**PROBLEM DETAILS:**
Each line of the material below should be retyped precisely as it appears.

**EXTRACTED INFORMATION:**
● ● ● ●
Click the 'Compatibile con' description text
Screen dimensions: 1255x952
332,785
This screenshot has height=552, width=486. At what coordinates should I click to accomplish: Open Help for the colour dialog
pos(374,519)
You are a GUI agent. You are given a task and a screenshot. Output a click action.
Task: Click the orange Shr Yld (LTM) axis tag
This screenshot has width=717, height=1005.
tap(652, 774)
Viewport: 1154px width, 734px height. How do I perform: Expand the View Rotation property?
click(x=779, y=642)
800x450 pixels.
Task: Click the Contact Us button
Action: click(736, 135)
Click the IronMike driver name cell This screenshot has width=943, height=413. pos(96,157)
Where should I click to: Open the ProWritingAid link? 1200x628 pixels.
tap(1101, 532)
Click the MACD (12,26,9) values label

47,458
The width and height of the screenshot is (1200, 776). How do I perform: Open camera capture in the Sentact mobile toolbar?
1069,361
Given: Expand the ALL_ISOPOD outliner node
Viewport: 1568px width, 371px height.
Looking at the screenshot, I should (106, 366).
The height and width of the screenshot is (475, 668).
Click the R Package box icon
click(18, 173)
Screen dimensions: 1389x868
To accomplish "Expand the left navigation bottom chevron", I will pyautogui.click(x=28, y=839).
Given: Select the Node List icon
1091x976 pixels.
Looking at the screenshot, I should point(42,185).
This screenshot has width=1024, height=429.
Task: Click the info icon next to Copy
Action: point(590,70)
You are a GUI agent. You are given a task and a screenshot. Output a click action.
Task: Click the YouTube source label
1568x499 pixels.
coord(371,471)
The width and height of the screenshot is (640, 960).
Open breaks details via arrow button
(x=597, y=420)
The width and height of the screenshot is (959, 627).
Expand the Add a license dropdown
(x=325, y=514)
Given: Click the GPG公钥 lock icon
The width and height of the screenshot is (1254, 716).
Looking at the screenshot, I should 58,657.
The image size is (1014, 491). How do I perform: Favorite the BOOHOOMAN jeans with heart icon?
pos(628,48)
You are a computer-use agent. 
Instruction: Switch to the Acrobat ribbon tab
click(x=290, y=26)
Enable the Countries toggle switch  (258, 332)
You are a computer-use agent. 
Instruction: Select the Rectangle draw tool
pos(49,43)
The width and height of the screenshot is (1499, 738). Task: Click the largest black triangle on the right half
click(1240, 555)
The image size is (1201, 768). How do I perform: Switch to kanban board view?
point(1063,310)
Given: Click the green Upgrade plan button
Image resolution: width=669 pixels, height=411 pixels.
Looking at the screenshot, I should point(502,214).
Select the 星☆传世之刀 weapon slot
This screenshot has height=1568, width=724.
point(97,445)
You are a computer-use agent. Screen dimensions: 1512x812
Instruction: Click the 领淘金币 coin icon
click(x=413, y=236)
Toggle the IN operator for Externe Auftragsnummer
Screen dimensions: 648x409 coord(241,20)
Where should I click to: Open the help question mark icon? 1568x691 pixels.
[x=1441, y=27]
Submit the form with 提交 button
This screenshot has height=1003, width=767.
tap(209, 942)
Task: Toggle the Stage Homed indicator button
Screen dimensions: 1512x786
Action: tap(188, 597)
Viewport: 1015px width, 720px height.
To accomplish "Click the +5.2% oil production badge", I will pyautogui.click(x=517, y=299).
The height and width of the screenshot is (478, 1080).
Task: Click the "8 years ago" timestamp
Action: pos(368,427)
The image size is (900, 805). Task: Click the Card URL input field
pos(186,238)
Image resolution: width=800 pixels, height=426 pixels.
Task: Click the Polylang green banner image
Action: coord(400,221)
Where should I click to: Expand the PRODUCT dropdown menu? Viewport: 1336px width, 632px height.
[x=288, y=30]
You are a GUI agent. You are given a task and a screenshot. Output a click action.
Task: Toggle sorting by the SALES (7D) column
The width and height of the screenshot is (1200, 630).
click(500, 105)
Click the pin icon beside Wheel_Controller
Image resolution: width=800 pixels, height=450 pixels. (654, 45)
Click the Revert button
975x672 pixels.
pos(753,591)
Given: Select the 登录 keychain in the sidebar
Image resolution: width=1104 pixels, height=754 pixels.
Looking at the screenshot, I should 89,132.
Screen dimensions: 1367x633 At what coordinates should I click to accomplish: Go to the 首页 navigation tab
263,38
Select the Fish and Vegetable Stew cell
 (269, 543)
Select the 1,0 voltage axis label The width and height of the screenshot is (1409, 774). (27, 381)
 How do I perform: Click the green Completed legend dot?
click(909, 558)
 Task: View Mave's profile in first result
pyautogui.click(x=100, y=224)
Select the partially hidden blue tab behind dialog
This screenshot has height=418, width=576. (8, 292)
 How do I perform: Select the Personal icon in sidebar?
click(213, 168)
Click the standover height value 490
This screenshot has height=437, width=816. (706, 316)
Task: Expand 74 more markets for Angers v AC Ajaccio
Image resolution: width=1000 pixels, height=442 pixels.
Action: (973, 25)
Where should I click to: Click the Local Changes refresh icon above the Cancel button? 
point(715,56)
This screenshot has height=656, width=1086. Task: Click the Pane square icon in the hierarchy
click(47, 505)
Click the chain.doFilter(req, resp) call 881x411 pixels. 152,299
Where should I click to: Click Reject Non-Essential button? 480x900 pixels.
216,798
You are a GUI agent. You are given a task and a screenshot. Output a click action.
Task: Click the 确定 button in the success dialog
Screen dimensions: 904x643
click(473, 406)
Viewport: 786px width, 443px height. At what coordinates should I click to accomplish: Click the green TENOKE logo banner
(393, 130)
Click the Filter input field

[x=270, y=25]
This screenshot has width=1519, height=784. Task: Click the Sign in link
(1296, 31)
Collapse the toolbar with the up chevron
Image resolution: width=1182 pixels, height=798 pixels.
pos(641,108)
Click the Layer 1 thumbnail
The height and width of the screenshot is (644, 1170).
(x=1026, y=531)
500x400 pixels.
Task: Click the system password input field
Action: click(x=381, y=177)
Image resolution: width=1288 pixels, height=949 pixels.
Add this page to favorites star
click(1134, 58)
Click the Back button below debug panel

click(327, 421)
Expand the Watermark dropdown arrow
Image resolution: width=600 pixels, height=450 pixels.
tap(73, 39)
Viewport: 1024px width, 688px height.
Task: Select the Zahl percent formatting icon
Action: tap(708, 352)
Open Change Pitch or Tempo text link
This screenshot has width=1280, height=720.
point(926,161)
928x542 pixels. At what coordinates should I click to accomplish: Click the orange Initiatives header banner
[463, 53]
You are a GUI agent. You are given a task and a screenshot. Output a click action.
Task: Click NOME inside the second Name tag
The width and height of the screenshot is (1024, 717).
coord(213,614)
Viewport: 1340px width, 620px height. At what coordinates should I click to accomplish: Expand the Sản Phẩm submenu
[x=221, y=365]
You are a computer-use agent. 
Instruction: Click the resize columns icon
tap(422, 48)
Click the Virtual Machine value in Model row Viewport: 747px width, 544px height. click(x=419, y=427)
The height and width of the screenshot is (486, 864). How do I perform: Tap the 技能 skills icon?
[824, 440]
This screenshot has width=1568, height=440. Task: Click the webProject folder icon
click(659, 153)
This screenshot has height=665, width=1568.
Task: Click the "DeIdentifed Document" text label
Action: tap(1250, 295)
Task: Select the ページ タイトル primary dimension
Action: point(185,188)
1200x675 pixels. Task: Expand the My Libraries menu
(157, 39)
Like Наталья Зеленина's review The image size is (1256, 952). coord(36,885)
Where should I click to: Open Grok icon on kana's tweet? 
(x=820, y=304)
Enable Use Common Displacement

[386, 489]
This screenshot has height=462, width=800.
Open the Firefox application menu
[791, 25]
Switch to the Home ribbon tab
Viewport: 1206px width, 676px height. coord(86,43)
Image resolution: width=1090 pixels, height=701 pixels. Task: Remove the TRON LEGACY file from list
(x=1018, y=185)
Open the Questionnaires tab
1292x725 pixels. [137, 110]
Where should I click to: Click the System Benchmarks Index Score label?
● ● ● ●
**SOLVED PROBLEM:**
Click the 'Compatibile con' description text
Screen dimensions: 1255x952
332,785
This screenshot has height=552, width=486. At what coordinates should I click to accomplish: Open Help for the colour dialog
pos(374,519)
You are a GUI agent. You are given a task and a screenshot. Output a click action.
Task: Click the orange Shr Yld (LTM) axis tag
This screenshot has width=717, height=1005.
tap(652, 774)
Viewport: 1154px width, 734px height. How do I perform: Expand the View Rotation property?
click(x=779, y=642)
800x450 pixels.
Task: Click the Contact Us button
Action: click(736, 135)
Click the IronMike driver name cell This screenshot has width=943, height=413. pos(96,157)
Where should I click to: Open the ProWritingAid link? 1200x628 pixels.
tap(1101, 532)
Click the MACD (12,26,9) values label

47,458
The width and height of the screenshot is (1200, 776). How do I perform: Open camera capture in the Sentact mobile toolbar?
1069,361
Given: Expand the ALL_ISOPOD outliner node
Viewport: 1568px width, 371px height.
Looking at the screenshot, I should (106, 366).
The height and width of the screenshot is (475, 668).
Click the R Package box icon
click(18, 173)
Screen dimensions: 1389x868
To accomplish "Expand the left navigation bottom chevron", I will pyautogui.click(x=28, y=839).
Given: Select the Node List icon
1091x976 pixels.
Looking at the screenshot, I should point(42,185).
This screenshot has width=1024, height=429.
Task: Click the info icon next to Copy
Action: point(590,70)
You are a GUI agent. You are given a task and a screenshot. Output a click action.
Task: Click the YouTube source label
1568x499 pixels.
coord(371,471)
The width and height of the screenshot is (640, 960).
Open breaks details via arrow button
(x=597, y=420)
The width and height of the screenshot is (959, 627).
Expand the Add a license dropdown
(x=325, y=514)
Given: Click the GPG公钥 lock icon
The width and height of the screenshot is (1254, 716).
Looking at the screenshot, I should 58,657.
The image size is (1014, 491). How do I perform: Favorite the BOOHOOMAN jeans with heart icon?
pos(628,48)
You are a computer-use agent. 
Instruction: Switch to the Acrobat ribbon tab
click(x=290, y=26)
Enable the Countries toggle switch  (258, 332)
You are a computer-use agent. 
Instruction: Select the Rectangle draw tool
pos(49,43)
The width and height of the screenshot is (1499, 738). Task: Click the largest black triangle on the right half
click(1240, 555)
The image size is (1201, 768). How do I perform: Switch to kanban board view?
point(1063,310)
Given: Click the green Upgrade plan button
Image resolution: width=669 pixels, height=411 pixels.
Looking at the screenshot, I should point(502,214).
Select the 星☆传世之刀 weapon slot
This screenshot has height=1568, width=724.
point(97,445)
You are a computer-use agent. Screen dimensions: 1512x812
Instruction: Click the 领淘金币 coin icon
click(x=413, y=236)
Toggle the IN operator for Externe Auftragsnummer
Screen dimensions: 648x409 coord(241,20)
Where should I click to: Open the help question mark icon? 1568x691 pixels.
[x=1441, y=27]
Submit the form with 提交 button
This screenshot has height=1003, width=767.
tap(209, 942)
Task: Toggle the Stage Homed indicator button
Screen dimensions: 1512x786
Action: tap(188, 597)
Viewport: 1015px width, 720px height.
To accomplish "Click the +5.2% oil production badge", I will pyautogui.click(x=517, y=299).
The height and width of the screenshot is (478, 1080).
Task: Click the "8 years ago" timestamp
Action: pos(368,427)
The image size is (900, 805). Task: Click the Card URL input field
pos(186,238)
Image resolution: width=800 pixels, height=426 pixels.
Task: Click the Polylang green banner image
Action: coord(400,221)
Where should I click to: Expand the PRODUCT dropdown menu? Viewport: 1336px width, 632px height.
[x=288, y=30]
You are a GUI agent. You are given a task and a screenshot. Output a click action.
Task: Toggle sorting by the SALES (7D) column
The width and height of the screenshot is (1200, 630).
click(500, 105)
Click the pin icon beside Wheel_Controller
Image resolution: width=800 pixels, height=450 pixels. (654, 45)
Click the Revert button
975x672 pixels.
pos(753,591)
Given: Select the 登录 keychain in the sidebar
Image resolution: width=1104 pixels, height=754 pixels.
Looking at the screenshot, I should 89,132.
Screen dimensions: 1367x633 At what coordinates should I click to accomplish: Go to the 首页 navigation tab
263,38
Select the Fish and Vegetable Stew cell
 (269, 543)
Select the 1,0 voltage axis label The width and height of the screenshot is (1409, 774). (27, 381)
 How do I perform: Click the green Completed legend dot?
click(909, 558)
 Task: View Mave's profile in first result
pyautogui.click(x=100, y=224)
Select the partially hidden blue tab behind dialog
This screenshot has height=418, width=576. (8, 292)
 How do I perform: Select the Personal icon in sidebar?
click(213, 168)
Click the standover height value 490
This screenshot has height=437, width=816. (706, 316)
Task: Expand 74 more markets for Angers v AC Ajaccio
Image resolution: width=1000 pixels, height=442 pixels.
Action: (973, 25)
Where should I click to: Click the Local Changes refresh icon above the Cancel button? 
point(715,56)
This screenshot has height=656, width=1086. Task: Click the Pane square icon in the hierarchy
click(47, 505)
Click the chain.doFilter(req, resp) call 881x411 pixels. 152,299
Where should I click to: Click Reject Non-Essential button? 480x900 pixels.
216,798
You are a GUI agent. You are given a task and a screenshot. Output a click action.
Task: Click the 确定 button in the success dialog
Screen dimensions: 904x643
click(473, 406)
Viewport: 786px width, 443px height. At what coordinates should I click to accomplish: Click the green TENOKE logo banner
(393, 130)
Click the Filter input field

[x=270, y=25]
This screenshot has width=1519, height=784. Task: Click the Sign in link
(1296, 31)
Collapse the toolbar with the up chevron
Image resolution: width=1182 pixels, height=798 pixels.
pos(641,108)
Click the Layer 1 thumbnail
The height and width of the screenshot is (644, 1170).
(x=1026, y=531)
500x400 pixels.
Task: Click the system password input field
Action: click(x=381, y=177)
Image resolution: width=1288 pixels, height=949 pixels.
Add this page to favorites star
click(1134, 58)
Click the Back button below debug panel

click(327, 421)
Expand the Watermark dropdown arrow
Image resolution: width=600 pixels, height=450 pixels.
tap(73, 39)
Viewport: 1024px width, 688px height.
Task: Select the Zahl percent formatting icon
Action: tap(708, 352)
Open Change Pitch or Tempo text link
This screenshot has width=1280, height=720.
point(926,161)
928x542 pixels. At what coordinates should I click to accomplish: Click the orange Initiatives header banner
[463, 53]
You are a GUI agent. You are given a task and a screenshot. Output a click action.
Task: Click NOME inside the second Name tag
The width and height of the screenshot is (1024, 717).
coord(213,614)
Viewport: 1340px width, 620px height. At what coordinates should I click to accomplish: Expand the Sản Phẩm submenu
[x=221, y=365]
You are a computer-use agent. 
Instruction: Click the resize columns icon
tap(422, 48)
Click the Virtual Machine value in Model row Viewport: 747px width, 544px height. click(x=419, y=427)
The height and width of the screenshot is (486, 864). How do I perform: Tap the 技能 skills icon?
[824, 440]
This screenshot has width=1568, height=440. Task: Click the webProject folder icon
click(659, 153)
This screenshot has height=665, width=1568.
Task: Click the "DeIdentifed Document" text label
Action: tap(1250, 295)
Task: Select the ページ タイトル primary dimension
Action: point(185,188)
1200x675 pixels. Task: Expand the My Libraries menu
(157, 39)
Like Наталья Зеленина's review The image size is (1256, 952). coord(36,885)
Where should I click to: Open Grok icon on kana's tweet? 
(x=820, y=304)
Enable Use Common Displacement

[386, 489]
This screenshot has height=462, width=800.
Open the Firefox application menu
[791, 25]
Switch to the Home ribbon tab
Viewport: 1206px width, 676px height. coord(86,43)
Image resolution: width=1090 pixels, height=701 pixels. Task: Remove the TRON LEGACY file from list
(x=1018, y=185)
Open the Questionnaires tab
1292x725 pixels. [137, 110]
Where should I click to: Click the System Benchmarks Index Score label?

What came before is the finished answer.